I invented any number of explanations for the sounds—air in the pipes, rats, an industrious vagabond who had slipped into the next-door unit and was now rearranging the furniture to suit his own taste. I also wondered about birds. Once, years before, while working upstairs in my study, I had been startled by a series of loud scuffling noises on the shed roof below my window. It turned out to be a turkey vulture working his way down the incline, kicking leaves aside with big, ungainly feet. Could vultures be using our roof as a roost, waiting for the day to warm up enough for them to catch a thermal? The sounds often as not seemed to emanate from the wall of our bath, and I wondered if that wall might be acting like a violin's sound post, channeling the noises of birds on the roof down into the body of the house itself. Unfortunately our rental, being the end unit, was placed so it was impossible for me to get far enough away from it (without wading out into the marsh) to check the roof for birds.
Whatever their cause, we tried to laugh off the sounds, joking that the condominium was haunted, trying to recover the holiday mood we normally experience on Chincoteague. But there was something disquieting about these apparently source-less sounds, something that tugged at our animal brains, made us watchful.
As always, I had brought a bag full of library books with me to Chincoteague, including Barry Lopez's Embrace Fearlessly the Burning World, Bridget Stutchbury's The Private Lives of Birds, a new translation of Æschylus's The Oresteia, and one of John Sandford's murder mysteries. I read the Lopez, Stutchbury, and Æschylus in the morning, when my mind is at its best, saving the Sandford for bedtime, when I find there's nothing like a good shoot-'em-up to lull me to sleep.
Perhaps it wasn't surprising then that the mild sense of alarm engendered by the mysterious noises began to attach itself to my morning readings, though in truth I was already having trouble with each of them. Stutchbury's work, for instance, was a little hard-nosed for me, reducing everything birds do to the cold prerequisites of natural selection. I missed what I had discovered when I read The Evolution of Beauty by Yale ornithologist Richard Prum: the seemingly impractical, romantic need birds and all living things have to appeal to another.
I hadn't read The Oresteia since high school, and this time around I was struck by the way its characters so consistently denigrated women, while the female characters themselves (especially Clytemnestra) just as consistently showed themselves more powerful and interesting than the men. Was I really seeing this, or was I unconsciously ascribing a more modern perspective to a work first performed in 458 B.C.?
But it was Lopez's book I found most troubling. The man is brilliant, but his syntax is sometimes peculiar and his pronouns can lack clear antecedents. Not infrequently I found myself re-reading a sentence to make sure I was understanding the point he was making. It was evident these sentences were important, and the niggling uncertainty I felt about their meaning was echoed by the uncertainty I felt about the noises rising from our walls as I read them.
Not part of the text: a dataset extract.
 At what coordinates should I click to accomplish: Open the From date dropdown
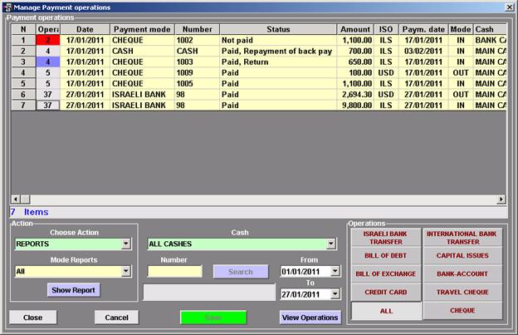(x=335, y=271)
However unconsciously, those enigmatic sounds began to provide a sort of score for the frustrations I was experiencing with each of the books I was spending my Chincoteague mornings with.
Then, around eleven o'clock on one of our last days in the condominium, I happened to glance out our bedroom window in time to see three or four black vultures sail down off our roof like a series of thoughts, drift slowly out over the marsh, drift slowly apart, and then, just as slowly, flapping their white-tipped wings from time to time, rise into the sky.
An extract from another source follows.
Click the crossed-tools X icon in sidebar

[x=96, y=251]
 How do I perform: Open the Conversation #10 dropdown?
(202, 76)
I would love to claim the resolution of one source of my uneasiness was mirrored by the resolution of another, that my problems with the books I was reading lifted from my mind as easily as those birds lifted into the air. But of course they didn't. That is both the joy and the pain of reading, and of life. As another book I once checked out from the Talbot County Free Library (Rilke's Letters to a Young Poet) advised, “Be patient toward all that is unsolved in your heart and try to love the questions themselves …. Do not now seek the answers, which cannot be given you because you would not be able to live them. And the point is, to live everything. Live the questions now. Perhaps you will then gradually, without noticing it, live along some distant day into the answer.”